- _Your task_: Every record that follows should be written out word for word; the pictures stay out.

====== Task data

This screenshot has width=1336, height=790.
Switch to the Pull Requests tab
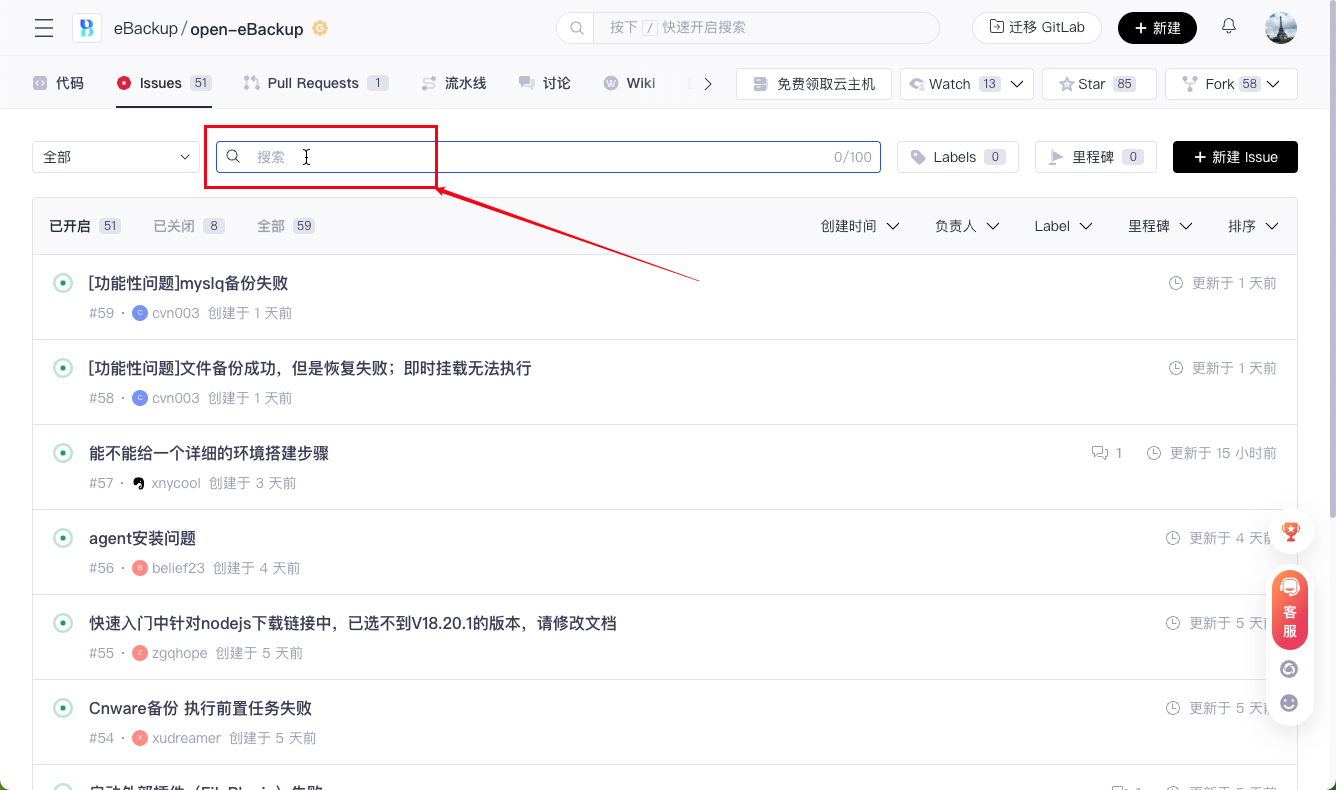point(314,83)
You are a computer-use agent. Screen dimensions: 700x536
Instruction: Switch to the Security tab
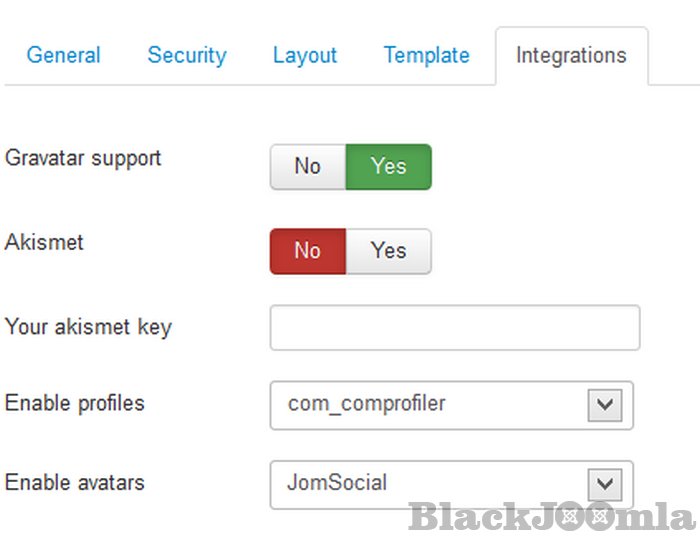[187, 55]
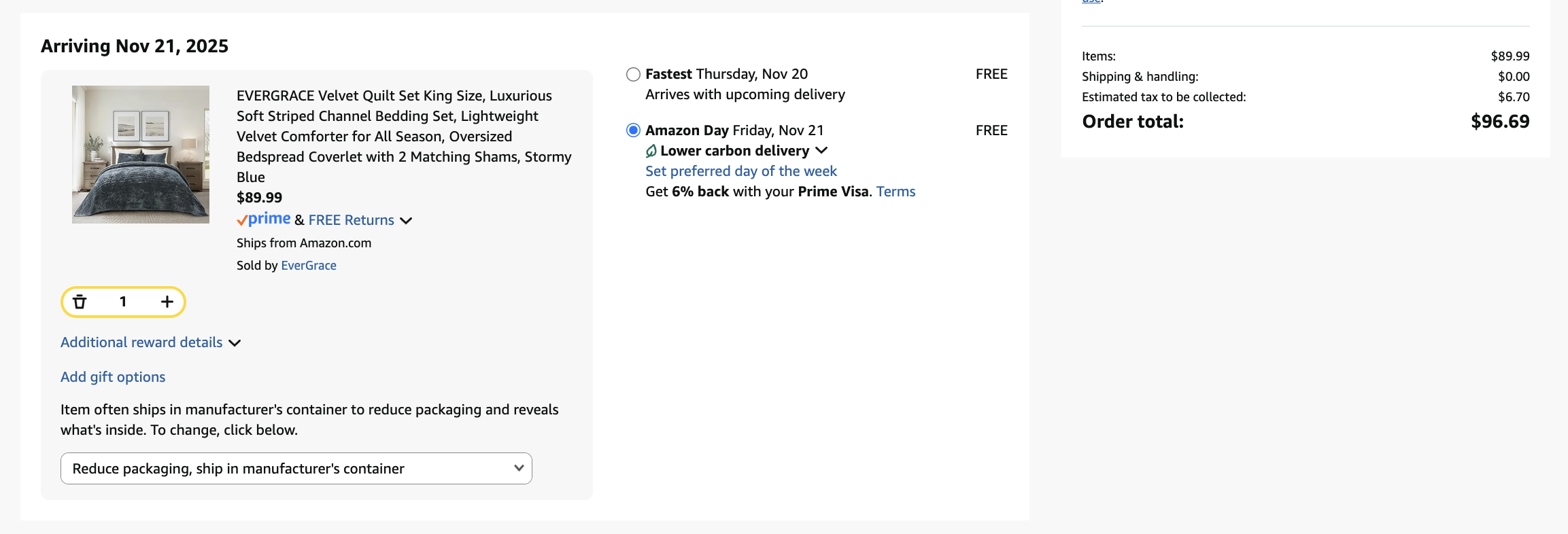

============

- _Answer to this problem_:
This screenshot has width=1336, height=790.
Switch to the Pull Requests tab
point(314,83)
You are a computer-use agent. Screen dimensions: 700x536
Instruction: Switch to the Security tab
[187, 55]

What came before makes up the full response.